The things developers do; things like continuous integration, test driven development, agile, whatever the flavor du jour is; are all secondary to these core principles. Continuous integration is going to be of marginal use if the project has already been setup to fail; it won’t fix what’s broken; but it will be effective in helping you give structure to your development process.

Limit distractions

There have been plenty of studies1 around multi-tasking and the effects of having to switch tasks. So don’t. Let the team work on the project without interruptions. The hoary story about locking a team of developers in a room with a supply of pizza and waiting for the project to be completed is one way you can look at it. I prefer to think of myself as the bouncer on the door to an exclusive nightclub; you have to make sure that their name’s on the list before they go in and disturb your VIPs. It’s a subject that has been covered many times, in many blogs, and in books by people with far more influence than me.

Interruptions will happen; your boss may need the team to help him so he can demo XYZ, or your skip-level has a pet project that is super critical. No matter what you do, some interruptions are inevitable; the only thing you can do is to make them aware of the cost of the interruption.

My productivity as the project manager is measured by my team’s, not by my own. They’re the ones wrestling with a thorny O(n ^2^) problem trying to get some updates to take less than 20hours; I’m just the guy that has his eye on the target.

Get the right team/Trust the team

This goes without saying; when the team is firing on all cylinders then you increase productivity; the team has to work well together, and you have to trust that the team is going to deliver the project. Otherwse you’re setting the project up to fail. This is so obvious that there’s no point writing down all the pithy statements that spring to mind. If you’ve done your job properly then you will be able to trust the team to do theirs. If not, well that’s a different story, either you should go; or you’re going to have to let some of them go.

Prepare now, so you can take it easy later

Projects don’t fail at the end2. Start the project in the right way, the rest of it is easy. Given a proof of concept that needs delivering, I don’t dive in and just write code, I make sure that the CI server and environment is in place, my ant scripts are fit for purpose; I often think about how it needs to be packaged for delivery to the pre-sales engineers. When you start a project, there is a massive temptation for developers to ignore the end-game and to just start working on the nearest bit of code that seems to make sense. Stop them. As the project manager I have my eye on the target; I’m air traffic control, and the plane needs to take off safely. I’m also responsible for bringing the plane safely into land and being prepared helps you do just that.

Reporting is not communication

Project meetings are often viewed as a waste of time by developers. It’s nothing personal, but it is distracting and distractions are bad. Manage and prioritise your project tasks in a collaboration tool (we chose redmine for this); hook that tool into the commit messages. Gather all that information and check the progress against your expectations. If they’re radically different, then figure out why before you consider having a meeting (is it because your milestones are poorly thought-out and issues from other milestones have to be done first?).

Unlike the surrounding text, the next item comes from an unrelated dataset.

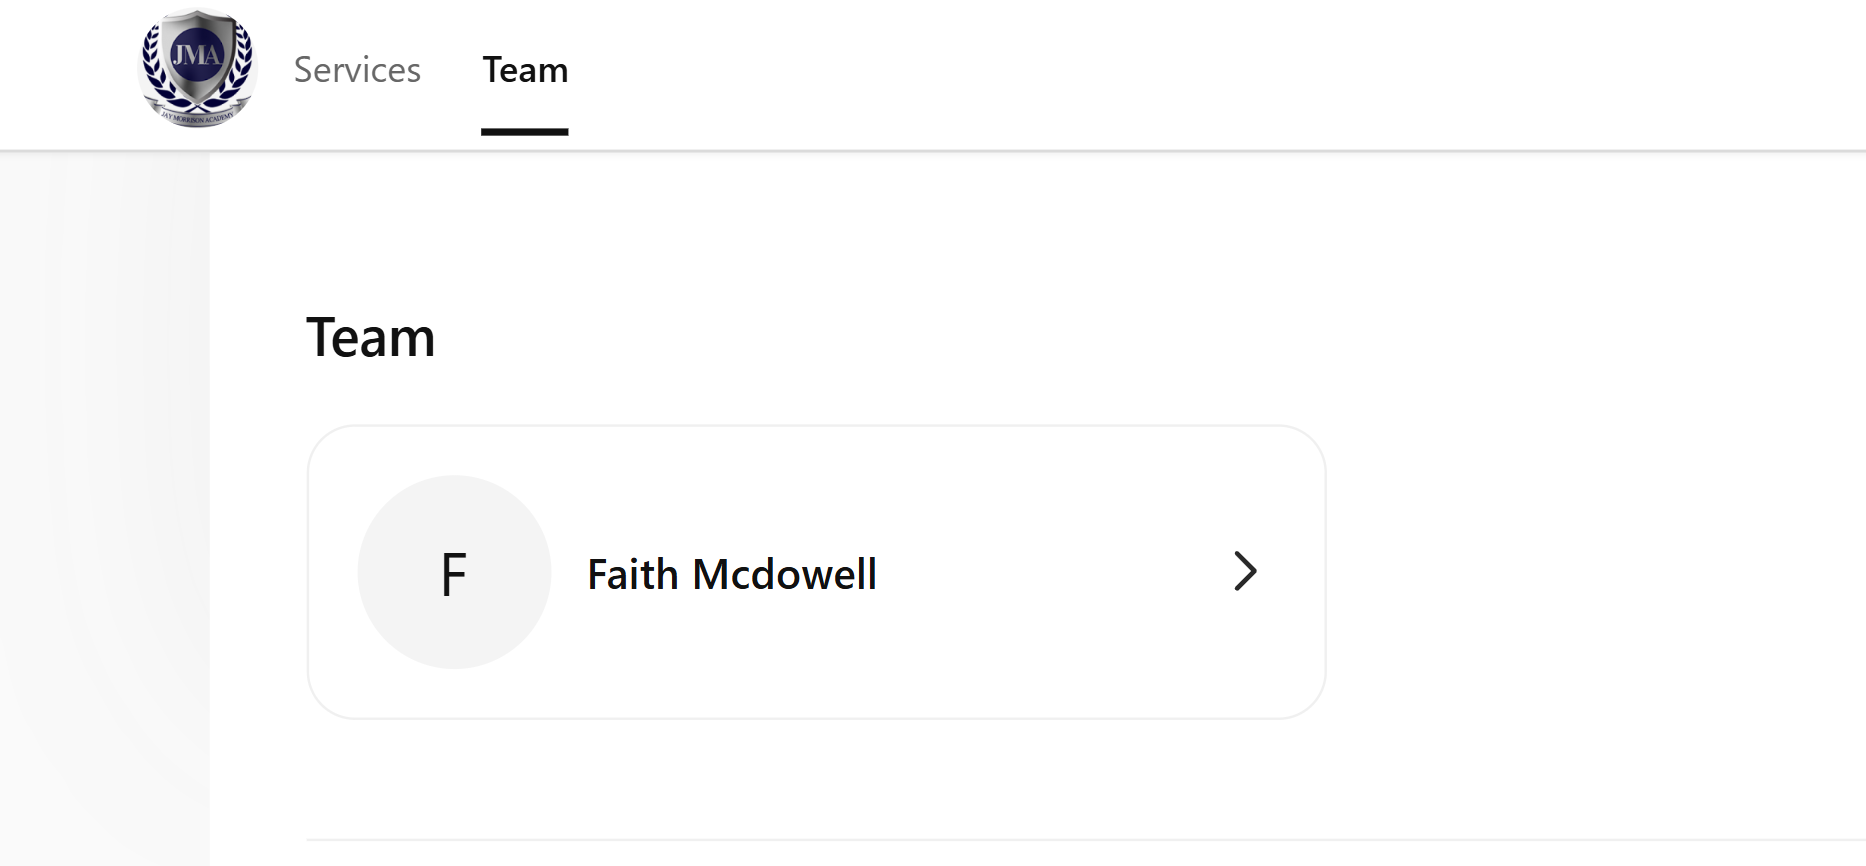Click the Team page heading
This screenshot has height=866, width=1866.
click(370, 337)
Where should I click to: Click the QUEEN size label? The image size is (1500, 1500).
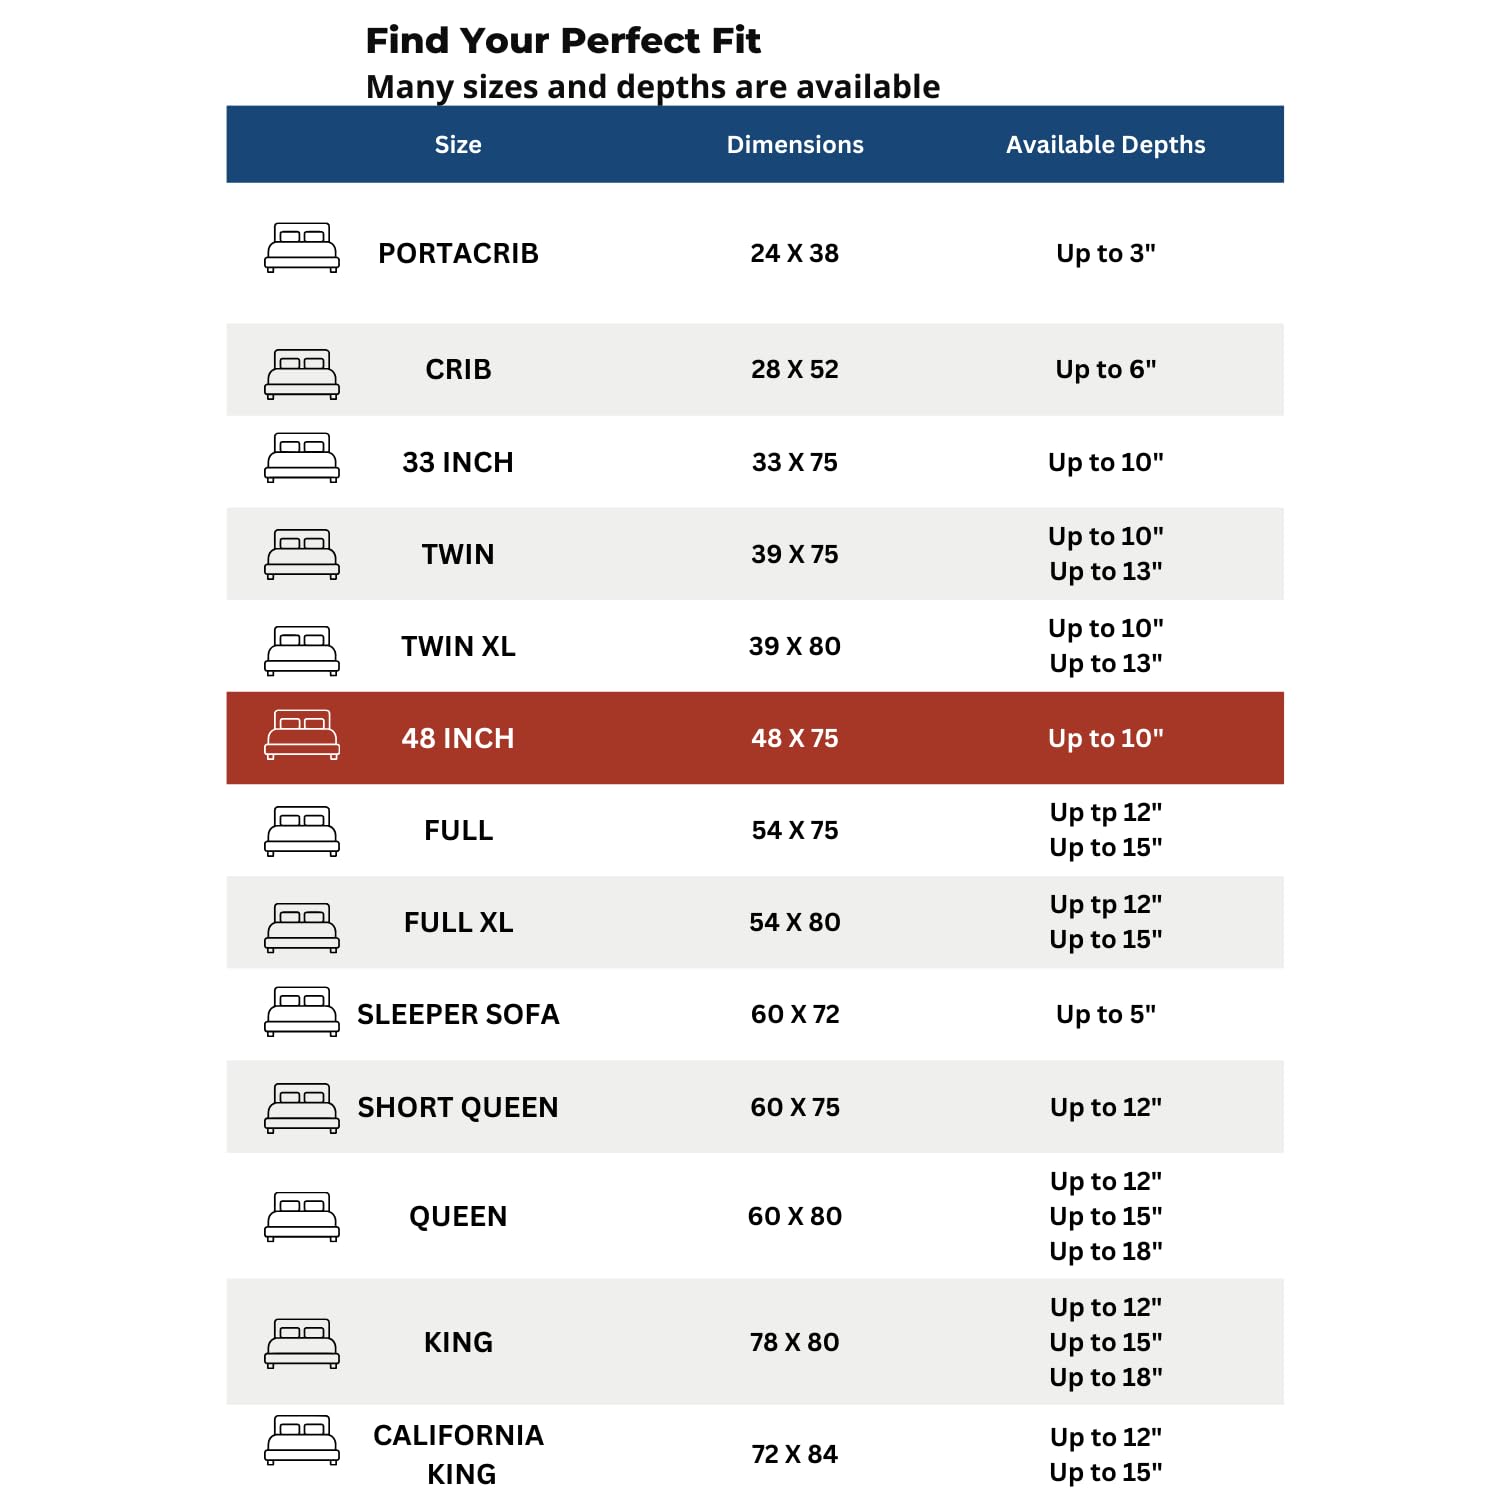(458, 1216)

Having a daily or weekly status update meeting isn’t going to be helpful, especially there is no clear objective to the meeting; you’ll spend all your time talking about the same thing over and over again; Reporting is not communication; I can’t stress this enough. The information will already be there, don’t lower productivity by asking for it in an update meeting.

This also works to your own advantage, you can choose when you want to take a snapshot view of the project; you don’t have to rely on status update meetings; you will be prepared when management come-a-knocking.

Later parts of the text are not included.